Also, their security is ponderous. Paypal's was pretty simple. You'd get a notification from Paypal that somebody's buying something. In that notification, they'd send you a bigass random string as a token. You'd then send that token back to Paypal as your way of saying "did you really send this order to me?". If it send you back "VERIFIED", then the order was indeed sent from Paypal and not from someone trying to fake out your processing code.
Google Checkout wants everything in XML and encrypted. I could probably write the encryptor in ActionScript, but I took the easy way out and sent my cart-contents to some PHP code that'd send it along to Google, as Google already had the stuff written out in PHP as a sample app. I used the PHP CURL stuff so that I could transparently massage my shopping cart into something google-friendly and then send it to 'em.
Biggest problem now is how Google sends me back the verification that the charge happened. It's similar to Paypal in that there's a little piece of back-end code you write. And, unlike Paypal, Google sends you the stuff as XML rather than a CGI post, as that makes things needlessly complicated.

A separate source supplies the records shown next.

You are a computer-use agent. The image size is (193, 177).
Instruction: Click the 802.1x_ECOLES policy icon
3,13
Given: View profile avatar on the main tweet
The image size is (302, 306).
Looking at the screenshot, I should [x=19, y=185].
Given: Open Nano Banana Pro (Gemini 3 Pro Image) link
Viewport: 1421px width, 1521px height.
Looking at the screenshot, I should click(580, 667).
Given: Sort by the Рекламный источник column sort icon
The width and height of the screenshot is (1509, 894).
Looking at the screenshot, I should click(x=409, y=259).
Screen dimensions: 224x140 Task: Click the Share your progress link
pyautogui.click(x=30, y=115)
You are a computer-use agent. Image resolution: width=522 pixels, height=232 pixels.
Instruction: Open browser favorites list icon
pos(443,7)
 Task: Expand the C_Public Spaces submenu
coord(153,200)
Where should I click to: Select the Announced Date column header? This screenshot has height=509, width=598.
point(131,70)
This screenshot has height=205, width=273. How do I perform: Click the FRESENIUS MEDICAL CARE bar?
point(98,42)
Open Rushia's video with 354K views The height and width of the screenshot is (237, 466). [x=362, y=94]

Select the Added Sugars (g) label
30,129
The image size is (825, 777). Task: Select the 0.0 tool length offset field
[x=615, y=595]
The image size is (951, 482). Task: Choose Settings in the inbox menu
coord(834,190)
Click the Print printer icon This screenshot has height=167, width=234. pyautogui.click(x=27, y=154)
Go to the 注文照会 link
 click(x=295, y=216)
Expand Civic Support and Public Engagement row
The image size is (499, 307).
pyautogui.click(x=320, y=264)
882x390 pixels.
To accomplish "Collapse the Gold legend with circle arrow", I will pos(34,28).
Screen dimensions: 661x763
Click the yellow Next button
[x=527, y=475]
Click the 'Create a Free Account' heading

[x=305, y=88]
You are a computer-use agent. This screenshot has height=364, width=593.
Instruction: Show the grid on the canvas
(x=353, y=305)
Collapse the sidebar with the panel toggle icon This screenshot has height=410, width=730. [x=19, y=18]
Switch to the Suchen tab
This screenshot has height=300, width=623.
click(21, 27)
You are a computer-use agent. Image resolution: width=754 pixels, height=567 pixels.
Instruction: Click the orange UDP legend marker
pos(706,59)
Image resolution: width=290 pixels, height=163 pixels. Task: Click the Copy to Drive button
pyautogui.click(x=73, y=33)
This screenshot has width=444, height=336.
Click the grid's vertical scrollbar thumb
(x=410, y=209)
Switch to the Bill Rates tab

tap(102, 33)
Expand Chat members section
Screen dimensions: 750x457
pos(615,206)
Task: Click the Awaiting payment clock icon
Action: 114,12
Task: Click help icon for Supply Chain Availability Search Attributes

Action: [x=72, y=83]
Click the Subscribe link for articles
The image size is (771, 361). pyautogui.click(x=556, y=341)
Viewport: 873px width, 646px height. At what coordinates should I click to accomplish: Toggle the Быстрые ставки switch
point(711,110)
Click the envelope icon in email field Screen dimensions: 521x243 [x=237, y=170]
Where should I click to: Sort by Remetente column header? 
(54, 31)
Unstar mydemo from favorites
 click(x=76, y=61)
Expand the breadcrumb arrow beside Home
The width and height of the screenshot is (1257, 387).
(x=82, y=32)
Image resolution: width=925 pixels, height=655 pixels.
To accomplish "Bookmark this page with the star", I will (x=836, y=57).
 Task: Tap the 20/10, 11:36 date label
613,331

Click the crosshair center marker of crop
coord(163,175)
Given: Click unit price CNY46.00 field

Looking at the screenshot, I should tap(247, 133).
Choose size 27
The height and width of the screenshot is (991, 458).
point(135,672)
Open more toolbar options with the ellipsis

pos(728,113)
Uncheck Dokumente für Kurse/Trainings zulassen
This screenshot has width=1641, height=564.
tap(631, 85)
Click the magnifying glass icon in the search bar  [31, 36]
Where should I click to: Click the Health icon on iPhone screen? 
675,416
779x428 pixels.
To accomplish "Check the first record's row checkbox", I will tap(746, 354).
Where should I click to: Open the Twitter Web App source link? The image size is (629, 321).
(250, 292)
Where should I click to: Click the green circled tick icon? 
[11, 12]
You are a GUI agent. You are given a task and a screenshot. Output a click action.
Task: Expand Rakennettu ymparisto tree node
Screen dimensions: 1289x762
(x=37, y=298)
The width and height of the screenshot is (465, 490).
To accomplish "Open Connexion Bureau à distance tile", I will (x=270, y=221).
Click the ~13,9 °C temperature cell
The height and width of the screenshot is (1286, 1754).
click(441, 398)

The hassle is how Google sends you stuff. Basically everything gets sent separately. I'll get stuff like this. . .
"Hey codezone. User email@example.com wants to buy item PP1 for $9.95. I'm calling it transaction number 1344."
This is pretty-much all I need to verify and send you a game. But I can't send it to you yet. All that means is that someone INITIATED a transaction. Not that the transaction went through.
A few seconds later, google will call me again to say. . .
"Hey codezone. Transaction number 1344 is now set to chargeable."
That means that I'll be getting my money, so this is the important notification. Unfortunately, this notification doesn't tell me what the user bought. It only tells me the order number and that the status has changed. That means that I have to save the first transaction above somewhere and just wait until its status changes.
IIRC, Paypal does the same thing, but paypal sends along all of the item numbers and prices again. That way I can ignore the first packet entirely because, frankly, I couldn't much care if someone starts to buy something and then doesn't finish.
So basically I'm gonna need to store partially completed transactions.